En raison des supports utilisés pour mener à bien ces travaux, la société Je gère ma boîte utilise des supports informatiques. Le recours à une forme dématérialisée permet ainsi aisément de les dissimuler voire de les détruire. Toute investigation pertinente ne peut ainsi être exécutée qu’autant qu’il est procédé non contradictoirement, afin d’éviter tout risque de dépérissement des preuves.

En outre, l’objet des investigations à réaliser est de déterminer si une activité de comptabilité est exercée. Le recours à un membre du Conseil régional et d’un expert comptable inscrit au tableau de l’ordre, afin que l’huissier de justice puisse d’être assisté de sachants, est rendu nécessaire en raison de la nature des informations à rechercher, fixées par le juge, alors qu’en application des règles déontologiques applicables aux experts comptables, ces derniers sont astreints à exercer leur mission en toute indépendance, d’autant qu’ils devaient exécuter leur mission dans le cadre d’un mandat judiciaire. Il n’y a pas ainsi d’atteinte portée aux articles 6 de la Convention de sauvegarde des droits de l’homme et 9 du code de procédure civile comme invoqué par les appelants.
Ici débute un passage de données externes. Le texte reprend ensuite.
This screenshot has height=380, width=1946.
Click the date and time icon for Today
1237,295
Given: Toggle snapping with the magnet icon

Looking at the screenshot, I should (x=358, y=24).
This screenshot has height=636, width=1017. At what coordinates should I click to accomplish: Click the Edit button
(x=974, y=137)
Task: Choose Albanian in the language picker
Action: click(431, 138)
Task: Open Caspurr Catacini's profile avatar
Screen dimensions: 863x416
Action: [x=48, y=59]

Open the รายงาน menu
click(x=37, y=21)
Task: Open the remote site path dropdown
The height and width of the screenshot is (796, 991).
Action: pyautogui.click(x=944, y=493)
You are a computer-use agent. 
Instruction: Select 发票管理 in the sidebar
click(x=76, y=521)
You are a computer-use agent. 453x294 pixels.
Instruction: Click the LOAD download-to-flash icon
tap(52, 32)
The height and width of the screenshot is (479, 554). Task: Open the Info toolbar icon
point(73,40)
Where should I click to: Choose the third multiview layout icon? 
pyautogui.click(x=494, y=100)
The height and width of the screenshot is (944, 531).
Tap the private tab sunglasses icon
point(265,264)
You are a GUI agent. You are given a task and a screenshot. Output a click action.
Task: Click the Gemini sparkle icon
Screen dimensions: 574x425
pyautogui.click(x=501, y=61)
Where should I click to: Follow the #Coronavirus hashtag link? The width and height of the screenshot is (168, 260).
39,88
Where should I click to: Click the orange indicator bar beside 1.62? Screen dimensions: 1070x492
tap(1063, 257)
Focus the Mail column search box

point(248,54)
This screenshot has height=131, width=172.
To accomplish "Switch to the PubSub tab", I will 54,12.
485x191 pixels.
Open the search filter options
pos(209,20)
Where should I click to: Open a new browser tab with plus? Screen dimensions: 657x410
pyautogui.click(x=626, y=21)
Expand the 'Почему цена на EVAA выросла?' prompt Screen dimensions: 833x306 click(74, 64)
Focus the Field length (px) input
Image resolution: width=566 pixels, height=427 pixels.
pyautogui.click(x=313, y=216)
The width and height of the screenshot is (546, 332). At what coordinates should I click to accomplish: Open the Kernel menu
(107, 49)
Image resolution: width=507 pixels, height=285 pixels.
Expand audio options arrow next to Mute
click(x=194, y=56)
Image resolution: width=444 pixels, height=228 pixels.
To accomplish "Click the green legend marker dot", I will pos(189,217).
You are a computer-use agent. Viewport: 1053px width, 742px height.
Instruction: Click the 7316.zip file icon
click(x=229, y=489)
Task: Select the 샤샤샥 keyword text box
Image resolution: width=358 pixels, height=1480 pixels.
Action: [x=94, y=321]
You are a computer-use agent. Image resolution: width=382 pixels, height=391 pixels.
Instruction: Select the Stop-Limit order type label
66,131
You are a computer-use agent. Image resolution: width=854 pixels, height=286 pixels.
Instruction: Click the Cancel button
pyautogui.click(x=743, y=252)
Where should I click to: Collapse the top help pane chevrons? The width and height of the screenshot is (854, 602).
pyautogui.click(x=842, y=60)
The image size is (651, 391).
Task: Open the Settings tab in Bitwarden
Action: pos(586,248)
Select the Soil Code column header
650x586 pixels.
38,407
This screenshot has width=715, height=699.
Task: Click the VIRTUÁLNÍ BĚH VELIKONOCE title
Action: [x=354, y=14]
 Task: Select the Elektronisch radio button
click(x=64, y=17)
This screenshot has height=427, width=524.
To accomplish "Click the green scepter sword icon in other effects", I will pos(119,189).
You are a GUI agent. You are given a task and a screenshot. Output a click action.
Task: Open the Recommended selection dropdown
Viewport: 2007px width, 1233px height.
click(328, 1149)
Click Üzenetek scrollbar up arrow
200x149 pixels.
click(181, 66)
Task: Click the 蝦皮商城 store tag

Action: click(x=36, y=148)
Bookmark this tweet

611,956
Peu importe en l’espèce que l’huissier de justice n’ai procédé à aucune saisie de données informatiques, puisque d’une part, son constat ne peut servir à justifier a posteriori la validité de la requête par laquelle l’intimé a sollicité l’autorisation de procéder à des mesures d’investigation, le juge, y compris d’appel, ne pouvant fonder sa décision que sur les pièces remises au soutien de cette requête, alors que d’autre part, l’impossibilité de procéder à la saisie de données informatiques a résulté de l’obstruction de la société Je gère ma boîte.

Il en résulte que le juge, statuant sur requête, a régulièrement autorisé des investigations au sein de la société Je gère ma boîte. Son ordonnance, rendue au pied de la requête, en a adopté les motifs et satisfait ainsi à l’exigence de motivation prévue par l’article 495 du code de procédure civile. L’ordonnance déférée ne peut ainsi qu’être confirmée en toutes ses dispositions.

Ajoutant à l’ordonnance déférée, la cour condamnera les appelants, succombant en leurs prétentions, à payer à l’intimé la somme complémentaire de 4.000 euros par application de l’article 700 du code de procédure civile, outre les dépens exposés en cause d’appel, par application de l’article 696 du code de procédure civile, mais n’incluant pas les frais de constat, à liquider à l’occasion de l’instance pouvant être ultérieurement engagée.

PAR CES MOTIFS

La Cour statuant publiquement, contradictoirement, par mise à disposition de l’arrêt au greffe de la Cour, les parties en ayant été préalablement avisées dans les conditions prévues au deuxième alinéa de l’article 450 du Code de procédure civile, après en avoir délibéré conformément à la loi,

Vu les articles 9, 145, 493 et suivants du code de procédure civile, L621-1 et suivants du code de la sécurité intérieure, 6 de la Convention de sauvegarde des droits de l’homme’;

Confirme l’ordonnance déférée en toutes ses dispositions’;

Y ajoutant’;

Condamne les appelants à payer au Conseil régional de l’Ordre des experts comptables Auvergne Rhône-Alpes la somme complémentaire de 4.000 euros par application de l’article 700 du code de procédure civile’;

Condamne les appelants aux dépens exposés en cause d’appel, avec distraction au profit de maître Z, Selarl Link Associés, avocat’;

SIGNE par M. BRUNO, Conseiller, pour la Présidente empêchée et par Mme RICHET, Greffière à laquelle la minute de la décision a été remise par le magistrat signataire.